Friday, 30 April 2010

Choose your own war

I thought I might carry on with the rough 'First World War computer game' track with which I began.

Apologies to any of the people from the ISFWWS who have already seen the links I emailed around.

This is a Canadian game called 'Over the Top' and is modelled on those generally awesome 'Choose your own Adventure' books which made my childhood far more exciting than it would otherwise have been.

Now the actual game setup is pretty good, the choices and results etc are interesting. However it does have many of the 'blood, mud, death' qualities that you expect form the dominant view of WW1.

We have to discuss though whether this is always going to be the inherent issue with attempting to craft narrative entities (such as computer games) around a conflict that, for the vast majority of time, was incredibly dull for the participants and elements of danger were often implied rather than constant. Nobody is going to want to play a game where you spend large portions of time sitting around and doing nothing, with 3-4 days in the front line and the rest moving between the reserve lines and behind the front on work duty.

At least with the image of WW2 there is the perception of forwards movement (post D-Day when most games are set) and progressive combat. The huge set-piece battles of WW1 would probably translate well into a computer game format (look how many times the Call of Duty / Medal of Honour games have reproduced the Saving Private Ryan beach landings or the Enemy at the Gates battle for Red Square and Stalingrad) but would that be enough? Also given how the war is usually portrayed, would your controlled character die in the end? Doesn't seem right really.

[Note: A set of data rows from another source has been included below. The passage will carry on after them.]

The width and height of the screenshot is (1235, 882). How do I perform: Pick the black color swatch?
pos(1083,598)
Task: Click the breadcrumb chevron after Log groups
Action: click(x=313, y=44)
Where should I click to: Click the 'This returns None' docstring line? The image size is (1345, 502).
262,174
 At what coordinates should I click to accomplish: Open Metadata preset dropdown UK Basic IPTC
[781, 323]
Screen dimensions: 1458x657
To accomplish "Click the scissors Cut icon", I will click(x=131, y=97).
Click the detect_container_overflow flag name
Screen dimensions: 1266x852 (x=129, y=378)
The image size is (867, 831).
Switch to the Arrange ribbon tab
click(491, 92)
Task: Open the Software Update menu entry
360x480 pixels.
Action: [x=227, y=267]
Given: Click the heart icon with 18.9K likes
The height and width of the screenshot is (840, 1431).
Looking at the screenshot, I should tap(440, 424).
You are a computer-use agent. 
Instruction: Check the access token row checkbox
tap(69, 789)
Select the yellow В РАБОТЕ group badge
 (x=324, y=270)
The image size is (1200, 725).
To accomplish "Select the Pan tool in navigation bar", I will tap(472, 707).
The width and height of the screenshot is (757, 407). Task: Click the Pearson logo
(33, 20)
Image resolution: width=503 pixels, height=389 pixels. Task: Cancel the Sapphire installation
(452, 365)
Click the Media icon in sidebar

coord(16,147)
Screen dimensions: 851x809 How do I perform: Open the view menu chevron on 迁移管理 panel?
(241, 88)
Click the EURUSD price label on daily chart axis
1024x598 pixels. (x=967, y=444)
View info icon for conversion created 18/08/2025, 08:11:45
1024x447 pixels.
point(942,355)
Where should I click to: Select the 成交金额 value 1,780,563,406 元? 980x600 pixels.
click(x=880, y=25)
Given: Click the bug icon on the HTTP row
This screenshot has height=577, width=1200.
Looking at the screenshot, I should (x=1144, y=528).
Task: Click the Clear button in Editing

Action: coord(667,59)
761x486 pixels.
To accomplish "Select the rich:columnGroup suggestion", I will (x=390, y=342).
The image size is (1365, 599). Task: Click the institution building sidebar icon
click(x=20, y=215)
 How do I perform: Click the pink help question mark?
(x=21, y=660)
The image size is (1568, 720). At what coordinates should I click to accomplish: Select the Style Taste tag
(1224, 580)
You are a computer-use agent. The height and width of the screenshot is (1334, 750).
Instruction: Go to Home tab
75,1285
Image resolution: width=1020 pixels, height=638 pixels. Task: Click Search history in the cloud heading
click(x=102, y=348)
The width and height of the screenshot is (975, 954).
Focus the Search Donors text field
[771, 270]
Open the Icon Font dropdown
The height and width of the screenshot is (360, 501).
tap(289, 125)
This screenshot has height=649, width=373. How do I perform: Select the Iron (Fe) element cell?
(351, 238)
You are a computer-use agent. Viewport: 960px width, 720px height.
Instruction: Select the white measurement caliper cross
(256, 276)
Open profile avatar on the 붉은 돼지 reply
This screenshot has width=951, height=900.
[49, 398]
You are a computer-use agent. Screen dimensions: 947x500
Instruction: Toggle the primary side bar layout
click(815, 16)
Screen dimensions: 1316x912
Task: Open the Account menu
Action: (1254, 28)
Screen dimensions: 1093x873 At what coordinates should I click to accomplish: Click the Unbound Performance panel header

That's not to say that you can't have games focusing on WW1, I think you probably could.

The question is; where do you draw the line on an 'acceptable' trade off?

Wednesday, 28 April 2010

Whose game is it anyway?

I thought computer games might be a good place to begin.

Recently there was a discussion on the email forum of the International Society for First World War Studies (ISFWWS) about the relative absence of First World War related computer games. The Second World War has always been fertile ground for computer game designers because deep down most people want to shoot Nazi soldiers in the face.

During the teaching for my course (Time and Place: 1916: The Somme) I gave my students a link to this computer game on the BBC website:

It's clearly aimed at school children and, as such, shouldn't be viewed as 'deep history' but at the same time I (and after I brought it to their attention) the ISFWWS found it rather troubling.

The game presents a fairly cliched view of the war (hardly unusual, I blame A J P Taylor) but there are several subversive aspects to it that carry it beyond the traditional 'mud, blood and death' view of war in the trenches.

First of all the actual tactics you are able to employ don't properly match their real world equivalents. The notion of a 'creeping barrage' is well documented in historical terms but the order and implementation of the various aspects within the game often results in you losing the battle and all your men being killed. Even when it comes to employing sound defensive tactics (artillery, machine guns, infantry) the game seems to take a contrary view of such decisions and informs you that you have chosen unwisely. After encountering this response numerous times my eventual reaction was; 'No I bloody have not!'

Most concerning though is that the game cannot actually be 'won'. There are only 4 levels and the 4th (a reproduction apparently designed to mirror the Passchendaele offensive of 1917) is impossible to complete. After trying once the game informs you that to continue attacking in these circumstances would be tantamount to murder and that you should be thoroughly ashamed of yourself (or words to that effect).

How do we reconcile the idea that trench warfare could not be mastered and that, to attempt to, robs you of your humanity? Particularly considering the fact that the war in the trenches was, eventually, won by the Entente powers?

Whose history are we supposed to be teaching our children?


Whether you've simply stumbled across this or you know me and I've bullied you into reading, I welcome you to my blog.

At the time of writing this I am 4 months into the 3rd year of my (part time) DPhil studying relations between British & French First World War soldiers.

This blog is intended to be a place for general musings on First World War issues, historical interests and (on occasion) science fiction and other things that I find exciting.